TASK MATERIAL
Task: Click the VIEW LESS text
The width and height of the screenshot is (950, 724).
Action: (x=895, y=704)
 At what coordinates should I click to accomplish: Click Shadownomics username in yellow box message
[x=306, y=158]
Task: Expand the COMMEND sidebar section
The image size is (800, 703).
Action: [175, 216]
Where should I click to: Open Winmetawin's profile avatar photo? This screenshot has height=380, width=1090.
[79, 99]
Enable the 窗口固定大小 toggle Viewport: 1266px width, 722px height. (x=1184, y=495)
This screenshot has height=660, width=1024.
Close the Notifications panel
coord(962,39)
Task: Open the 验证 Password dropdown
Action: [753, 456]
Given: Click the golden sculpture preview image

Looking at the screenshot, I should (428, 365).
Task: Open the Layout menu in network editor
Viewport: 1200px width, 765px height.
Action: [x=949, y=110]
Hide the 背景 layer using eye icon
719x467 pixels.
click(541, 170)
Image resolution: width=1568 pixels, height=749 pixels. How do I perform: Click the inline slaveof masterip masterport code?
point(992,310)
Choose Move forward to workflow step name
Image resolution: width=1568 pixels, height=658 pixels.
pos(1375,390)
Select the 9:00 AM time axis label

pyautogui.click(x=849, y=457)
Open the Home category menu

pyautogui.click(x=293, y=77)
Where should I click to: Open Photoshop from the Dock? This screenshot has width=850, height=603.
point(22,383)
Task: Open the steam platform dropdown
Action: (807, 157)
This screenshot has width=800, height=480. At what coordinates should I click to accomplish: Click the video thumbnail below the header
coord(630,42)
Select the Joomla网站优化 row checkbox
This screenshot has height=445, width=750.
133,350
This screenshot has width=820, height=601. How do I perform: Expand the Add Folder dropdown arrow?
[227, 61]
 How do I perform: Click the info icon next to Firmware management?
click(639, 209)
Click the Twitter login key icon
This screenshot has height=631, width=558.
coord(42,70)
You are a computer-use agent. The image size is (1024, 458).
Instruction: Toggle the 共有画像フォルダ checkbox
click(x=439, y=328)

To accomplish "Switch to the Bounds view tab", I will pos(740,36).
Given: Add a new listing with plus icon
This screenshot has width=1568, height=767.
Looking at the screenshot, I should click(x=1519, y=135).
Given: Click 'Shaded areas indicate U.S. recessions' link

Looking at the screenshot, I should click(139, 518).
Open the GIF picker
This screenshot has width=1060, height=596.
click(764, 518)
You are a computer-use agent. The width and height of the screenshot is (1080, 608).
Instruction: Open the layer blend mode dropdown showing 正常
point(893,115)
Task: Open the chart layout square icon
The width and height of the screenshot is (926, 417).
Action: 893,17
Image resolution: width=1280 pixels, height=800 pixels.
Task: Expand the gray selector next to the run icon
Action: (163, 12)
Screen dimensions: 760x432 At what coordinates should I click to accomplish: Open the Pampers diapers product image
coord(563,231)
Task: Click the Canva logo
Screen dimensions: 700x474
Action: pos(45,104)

WRITTEN INSTRUCTION
Reproduce the whole listing above word for word, keeping every line in its original order.

TASK SOLUTION
Task: Click the VIEW LESS text
The width and height of the screenshot is (950, 724).
Action: (x=895, y=704)
 At what coordinates should I click to accomplish: Click Shadownomics username in yellow box message
[x=306, y=158]
Task: Expand the COMMEND sidebar section
The image size is (800, 703).
Action: [175, 216]
Where should I click to: Open Winmetawin's profile avatar photo? This screenshot has height=380, width=1090.
[79, 99]
Enable the 窗口固定大小 toggle Viewport: 1266px width, 722px height. (x=1184, y=495)
This screenshot has height=660, width=1024.
Close the Notifications panel
coord(962,39)
Task: Open the 验证 Password dropdown
Action: [753, 456]
Given: Click the golden sculpture preview image

Looking at the screenshot, I should (428, 365).
Task: Open the Layout menu in network editor
Viewport: 1200px width, 765px height.
Action: [x=949, y=110]
Hide the 背景 layer using eye icon
719x467 pixels.
click(541, 170)
Image resolution: width=1568 pixels, height=749 pixels. How do I perform: Click the inline slaveof masterip masterport code?
point(992,310)
Choose Move forward to workflow step name
Image resolution: width=1568 pixels, height=658 pixels.
pos(1375,390)
Select the 9:00 AM time axis label

pyautogui.click(x=849, y=457)
Open the Home category menu

pyautogui.click(x=293, y=77)
Where should I click to: Open Photoshop from the Dock? This screenshot has width=850, height=603.
point(22,383)
Task: Open the steam platform dropdown
Action: (807, 157)
This screenshot has width=800, height=480. At what coordinates should I click to accomplish: Click the video thumbnail below the header
coord(630,42)
Select the Joomla网站优化 row checkbox
This screenshot has height=445, width=750.
133,350
This screenshot has width=820, height=601. How do I perform: Expand the Add Folder dropdown arrow?
[227, 61]
 How do I perform: Click the info icon next to Firmware management?
click(639, 209)
Click the Twitter login key icon
This screenshot has height=631, width=558.
coord(42,70)
You are a computer-use agent. The image size is (1024, 458).
Instruction: Toggle the 共有画像フォルダ checkbox
click(x=439, y=328)

To accomplish "Switch to the Bounds view tab", I will pos(740,36).
Given: Add a new listing with plus icon
This screenshot has width=1568, height=767.
Looking at the screenshot, I should click(x=1519, y=135).
Given: Click 'Shaded areas indicate U.S. recessions' link

Looking at the screenshot, I should click(139, 518).
Open the GIF picker
This screenshot has width=1060, height=596.
click(764, 518)
You are a computer-use agent. The width and height of the screenshot is (1080, 608).
Instruction: Open the layer blend mode dropdown showing 正常
point(893,115)
Task: Open the chart layout square icon
The width and height of the screenshot is (926, 417).
Action: 893,17
Image resolution: width=1280 pixels, height=800 pixels.
Task: Expand the gray selector next to the run icon
Action: (163, 12)
Screen dimensions: 760x432 At what coordinates should I click to accomplish: Open the Pampers diapers product image
coord(563,231)
Task: Click the Canva logo
Screen dimensions: 700x474
Action: pos(45,104)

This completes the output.